Low PDRP z-scores in PD patients could indicate inaccurate clinical diagnosis. A recent meta-analysis of clinicopathologic studies suggests that the clinical diagnosis of PD by an expert, after an adequate follow-up, has a sensitivity of 81.3% and a specificity of 83.5% [51]. Thus, even under ideal circumstances, the diagnosis is inaccurate in a number of patients.

Overlap in pattern expression scores is not only apparent between controls and PD patients, but also between patients with different parkinsonian disorders. For instance, the PDRP may also be expressed in patients with progressive supranuclear palsy (PSP) [52]. This means that the expression score for a single disease-related pattern is inadequate to differentiate between multiple disorders. However, this does not hamper application in differential diagnosis. Previous studies have shown that an algorithm combining multiple disease-related patterns (including the PDRP) with logistic regression could accurately distinguish between parkinsonian disorders. With this method, Tang et al. achieved accurate categorization of patients (n = 167) with an uncertain diagnosis 3–4 years before a final clinical diagnosis was made by an expert clinician masked to the imaging findings [18]. Highly similar results were obtained in an independent sample (n = 129) [19].

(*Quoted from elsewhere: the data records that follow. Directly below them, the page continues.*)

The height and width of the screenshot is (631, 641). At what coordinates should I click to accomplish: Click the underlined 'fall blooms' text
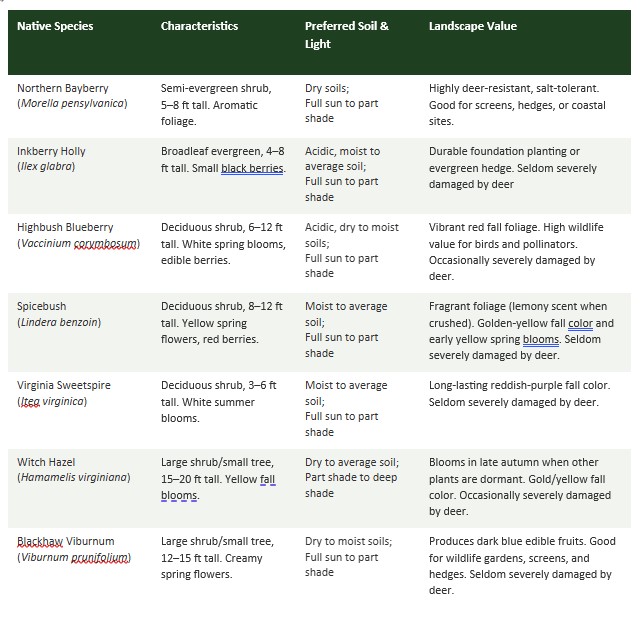tap(218, 487)
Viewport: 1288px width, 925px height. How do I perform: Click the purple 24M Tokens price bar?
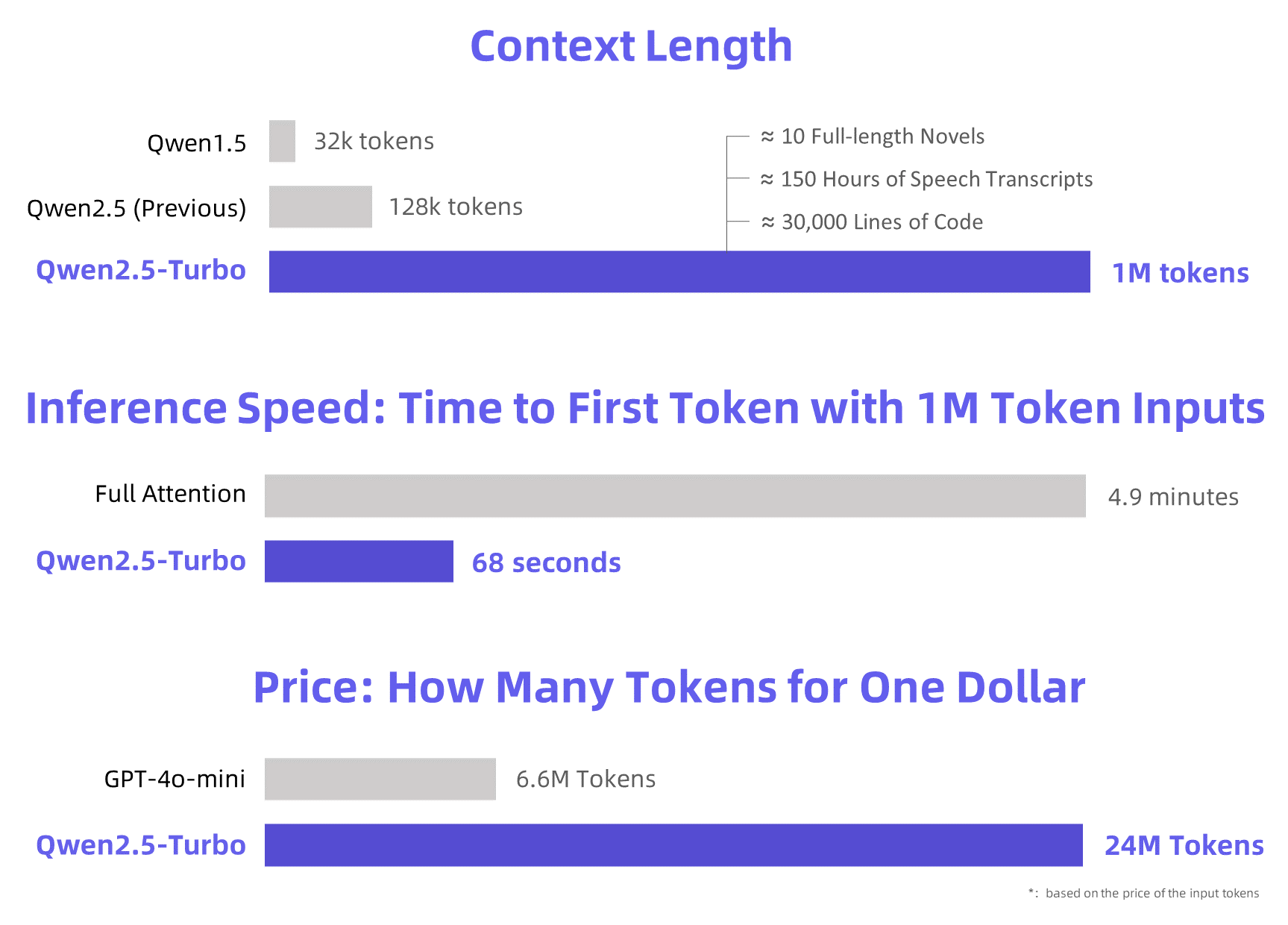[673, 845]
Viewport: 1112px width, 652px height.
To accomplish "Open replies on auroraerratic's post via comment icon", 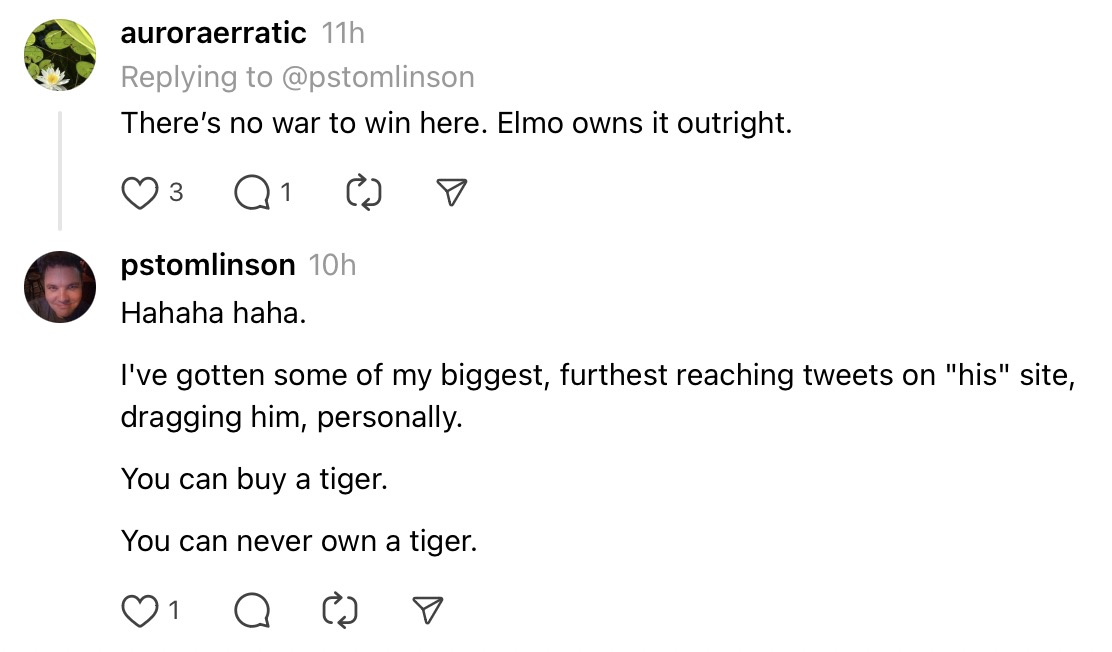I will tap(252, 193).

In this study, we compared data from different centers. It is well-known that variations in PET scanners and image reconstruction algorithms influence disease-related pattern scores [53,55,55] (supplementary Fig 1). In support of this, we recently identified clear center-specific features in the current data using machine-learning algorithms [56]. Therefore, PDRP subject scores cannot be compared readily between subjects from different centers. In all PDRP studies, this is solved with a z-transformation using the mean and standard deviation of a small healthy control group. This potentially introduces a bias, depending on which controls are selected. However, this issue is not relevant for within subject studies. Therefore, PDRP subject scores may be especially useful in tracking disease progression [14], or treatment effects [16, 35,37,38,38].

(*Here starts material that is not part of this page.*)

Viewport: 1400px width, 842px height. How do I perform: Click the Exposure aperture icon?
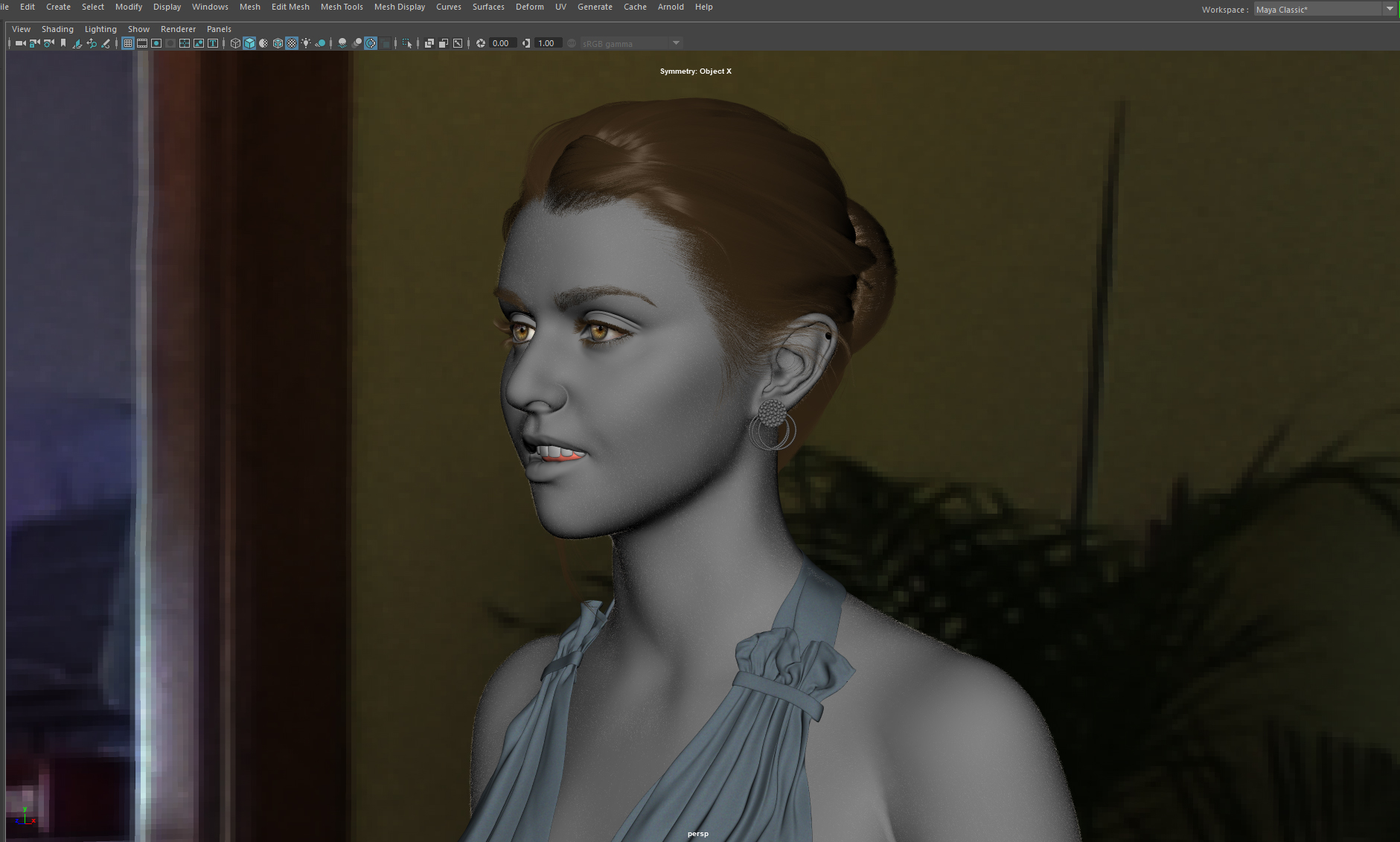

This study is methodologically different from previous PDRP studies. The PDRPs identified in this study were formed by a combination of principal components (PCs). These combinations were determined based on a forward stepwise logistic regression model [30]. There are different methods to decide which components are included in the disease-related pattern [10]. Previous studies have always identified the PDRP as PC1 in isolation [11, 20, 21]. The process of component selection is not always described in detail. Automatically choosing PC1 as the disease-related pattern, and disregarding consecutive, smaller PCs, increases the risk information loss. On the other hand, a pattern that combines multiple PCs may give a better fit of the initial sample, but may be limited in its relevance or generality across new datasets. Therefore, we re-evaluated the data and included only PC1 for PDRPIT, PDRPNL, and PDRPSP. Indeed, the PC1 patterns correlated better to the reference pattern (PDRPUSA). However, the patterns that included multiple PCs yielded higher diagnostic accuracy . Apart from component selection, several other decisions and cutoffs may influence pattern identification [10]. More advanced machine-learning algorithms may be of use in determining optimal patterns without the use of arbitrary thresholds and associated loss of potentially useful information [55,57,58,58].

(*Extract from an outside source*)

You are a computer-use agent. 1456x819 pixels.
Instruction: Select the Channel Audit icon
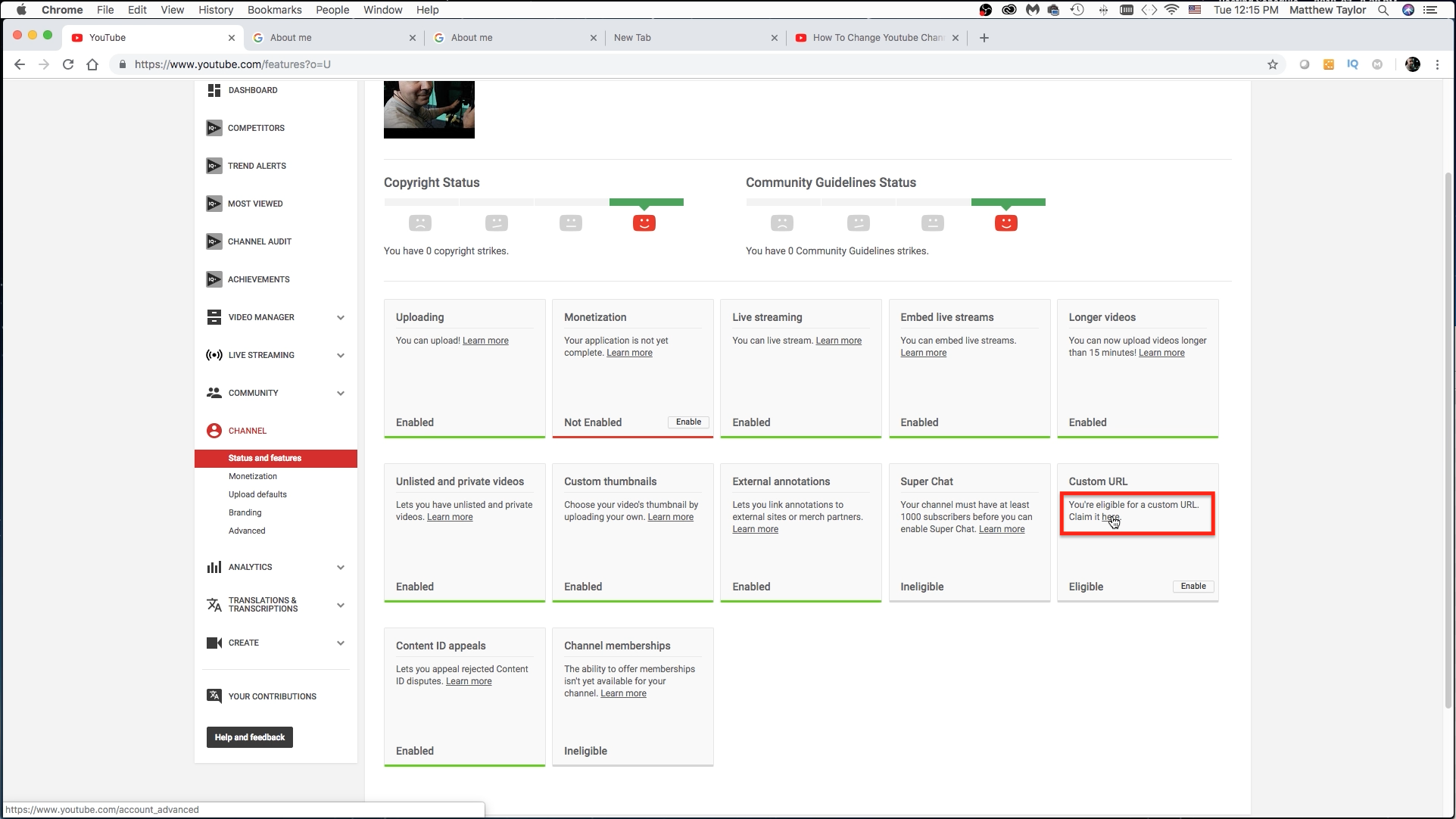tap(213, 241)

There is increasing interest to apply the PDRP in clinical practice and in therapeutic trials [12]. However, rigorous validation by independent research groups is necessary before widespread application. The current study has contributed to the finding that the PDRP is a universal feature of PD, and it is striking that such similar patterns could be identified in a limited number of 18F-FDG PET scans from three populations, despite overt clinical and methodological heterogeneity. However, our results also show considerable overlap in PDRP subject scores between control and PD groups. Further study is needed to overcome this issue, perhaps by addressing potential center-specific effects in the data or by employing more advanced machine-learning algorithms.